- _Entries supplied_
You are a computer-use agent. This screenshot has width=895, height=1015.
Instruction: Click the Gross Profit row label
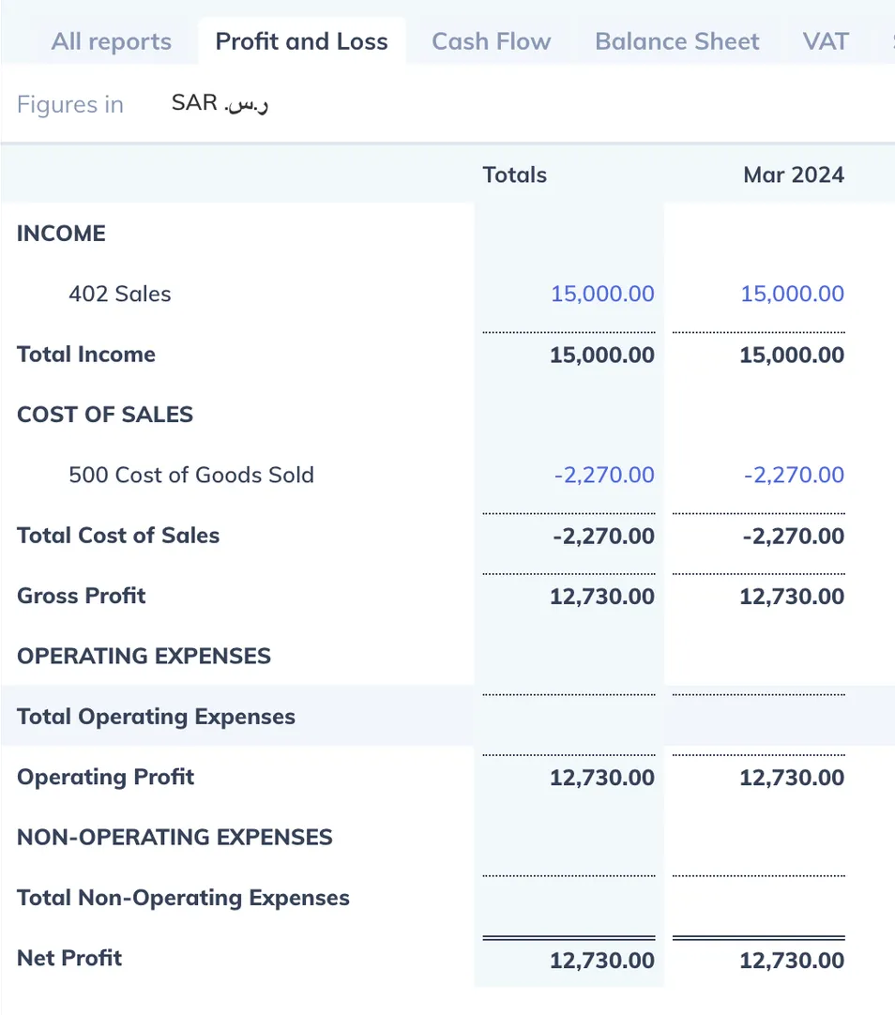[82, 596]
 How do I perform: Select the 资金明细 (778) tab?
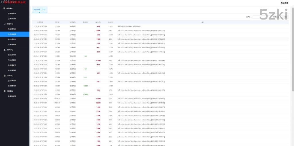coord(39,9)
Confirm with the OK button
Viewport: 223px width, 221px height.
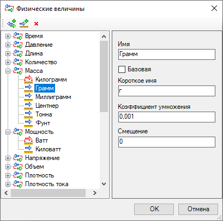154,209
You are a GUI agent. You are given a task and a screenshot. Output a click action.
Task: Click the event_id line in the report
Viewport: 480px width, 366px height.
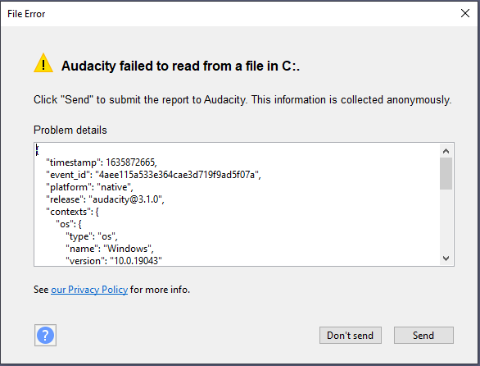(153, 175)
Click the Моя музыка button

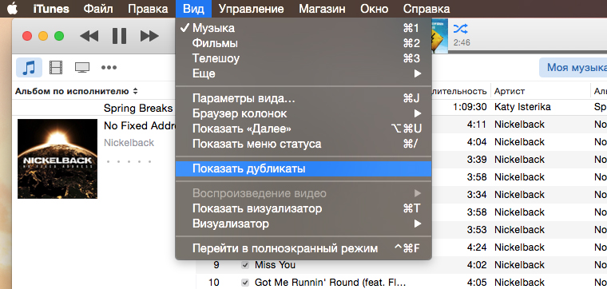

- _Directions_
No pictures should appear in the copy; write out exactly the lines from the one containing "Viewport: 480px width, 366px height." through the end of the material.

- _Result of the exercise_
Viewport: 480px width, 366px height.
(153, 175)
Click the Моя музыка button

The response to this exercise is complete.